It has been established that eating miso can provide protection to those that have been exposed to radiation and heavy metals. This is due to an alkaloid, called Dipicolinic acid, contained within miso that binds with heavy metals and carries them out of the body. Miso is a uniquely grounding food, often the product of years of fermentation. It embodies the contractive energy of yang in the yin-yang energetic that underline Chinese philosophy and medicine (and macrobiotic diet).

Miso is made by cooking a grain or legume – usually rice, sometimes barley, sometimes soybeans – and fermenting it in shallow trays with Koji starter for several days to develop enzymes. The resulting Koji is then mixed with ground cooked soybeans, salt (5–15%), and a dose of an earlier batch of miso (to provide bacteria and yeast). in traditional miso-making, the mixture is allowed to ferment (and eventually age) in barrels for months to years at a temperature of 30 to 38 degrees Celsius.

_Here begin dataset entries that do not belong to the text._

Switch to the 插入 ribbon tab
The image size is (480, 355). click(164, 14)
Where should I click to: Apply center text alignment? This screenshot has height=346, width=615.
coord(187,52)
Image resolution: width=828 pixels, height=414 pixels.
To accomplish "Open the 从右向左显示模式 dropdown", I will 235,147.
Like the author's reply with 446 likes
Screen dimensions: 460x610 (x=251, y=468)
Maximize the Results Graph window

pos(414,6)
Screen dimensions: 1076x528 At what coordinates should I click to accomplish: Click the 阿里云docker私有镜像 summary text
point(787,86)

Various lactic acid bacteria (Lactobacilli, Pediococci) and salt-tolerant yeast (Zygosaccharomyces, Torulopsis) break down the seed proteins, carbohydrates, and oils, and produce a host of flavor molecules and flavor precursors. Browning reactions generate deeper layers of flavor and color. Traditionally made miso ends up with a rich, savory, complex flavor dominated by sweet and roasted notes, and sometimes by esters reminiscent of pineapple and other fruits.

Modern industrial production cuts the fermentation and aging from months to a few weeks, and compensates for the resulting lack of flavor and color with various additives. It develops when microbes break down the bean proteins and other components and transform them into savory substance that then react with each other to generate additional layers of flavor.

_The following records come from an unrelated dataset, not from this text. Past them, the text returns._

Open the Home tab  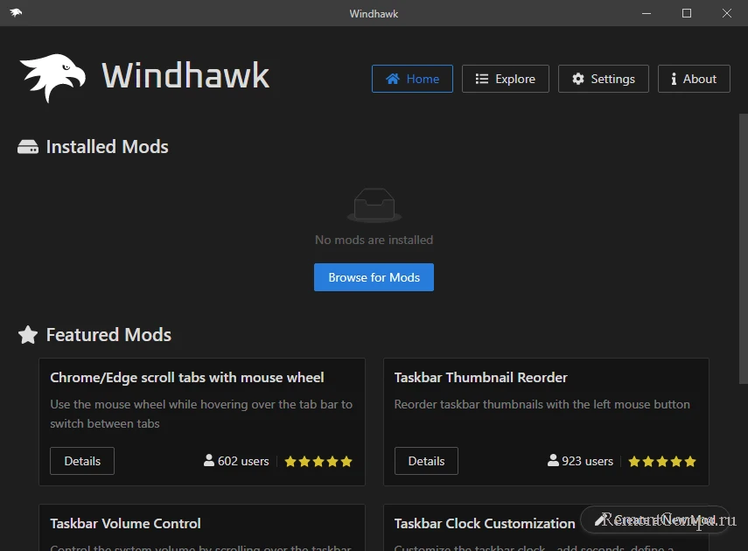412,79
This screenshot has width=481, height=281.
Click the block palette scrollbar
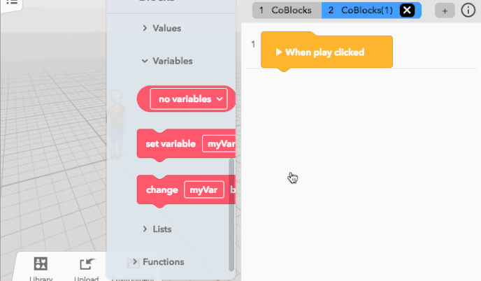(231, 215)
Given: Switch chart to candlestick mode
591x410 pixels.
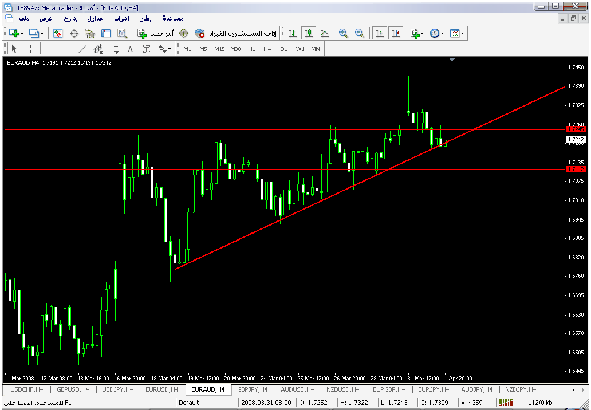Looking at the screenshot, I should [309, 34].
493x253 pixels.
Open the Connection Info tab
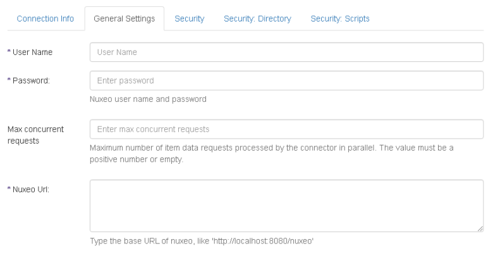[x=45, y=19]
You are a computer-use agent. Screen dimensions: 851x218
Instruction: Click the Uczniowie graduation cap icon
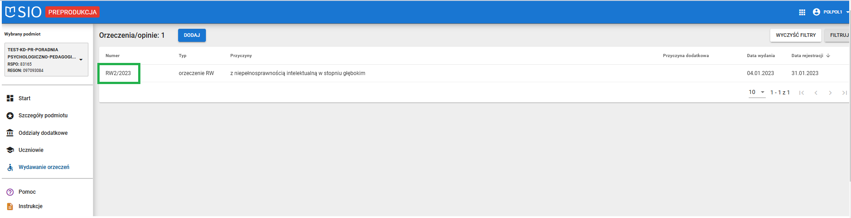coord(10,150)
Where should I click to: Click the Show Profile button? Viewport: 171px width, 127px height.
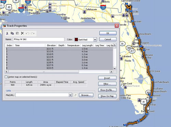pyautogui.click(x=107, y=90)
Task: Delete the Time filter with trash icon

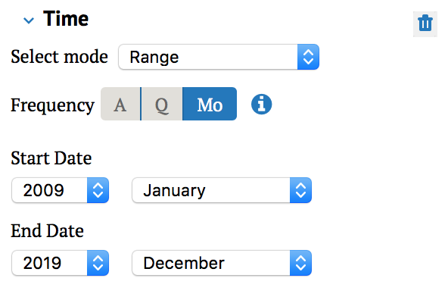Action: click(x=425, y=23)
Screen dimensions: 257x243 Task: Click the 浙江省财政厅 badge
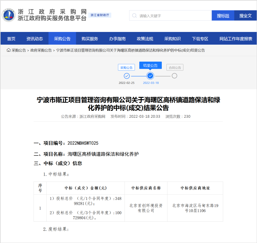pos(100,15)
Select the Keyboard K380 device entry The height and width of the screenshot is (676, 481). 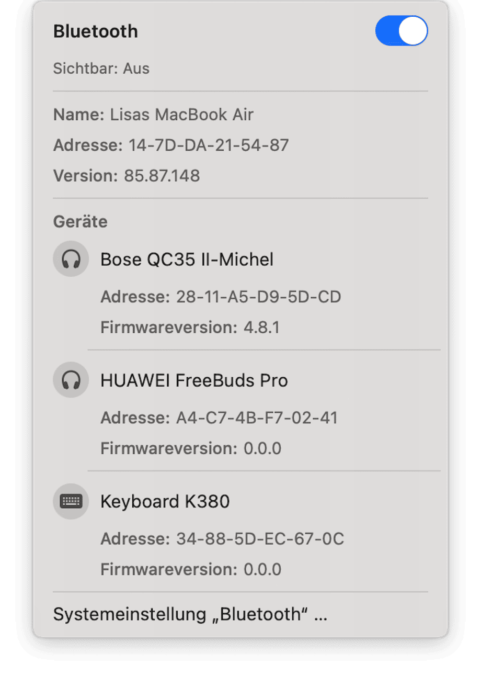165,502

Two-stage fermentations Asian mold fermentations generally involve two distinct stages. In the first, dormant green spores of Aspergillus molds are mixed with cooked grains or soybeans, which are then kept warm, moist, and well aerated. The spores germinate and develop into a mass of thread-like hyphae, which produce digestive enzymes that break down the food for energy and building blocks. The second stage begins after about two days, when the enzymes are at their peak. The mixture of food and hyphae, called chhu in china and koji in japan, is now immersed in a salt brine, often along with more cooked soybeans. In the oxygen-poor brine, the molds die, but their enzymes continue to work. At the same time, microbes that thrive in the absence of oxygen grow in the brine, consume some of the building blocks, and contribute their own flavorful by-products to the mixture.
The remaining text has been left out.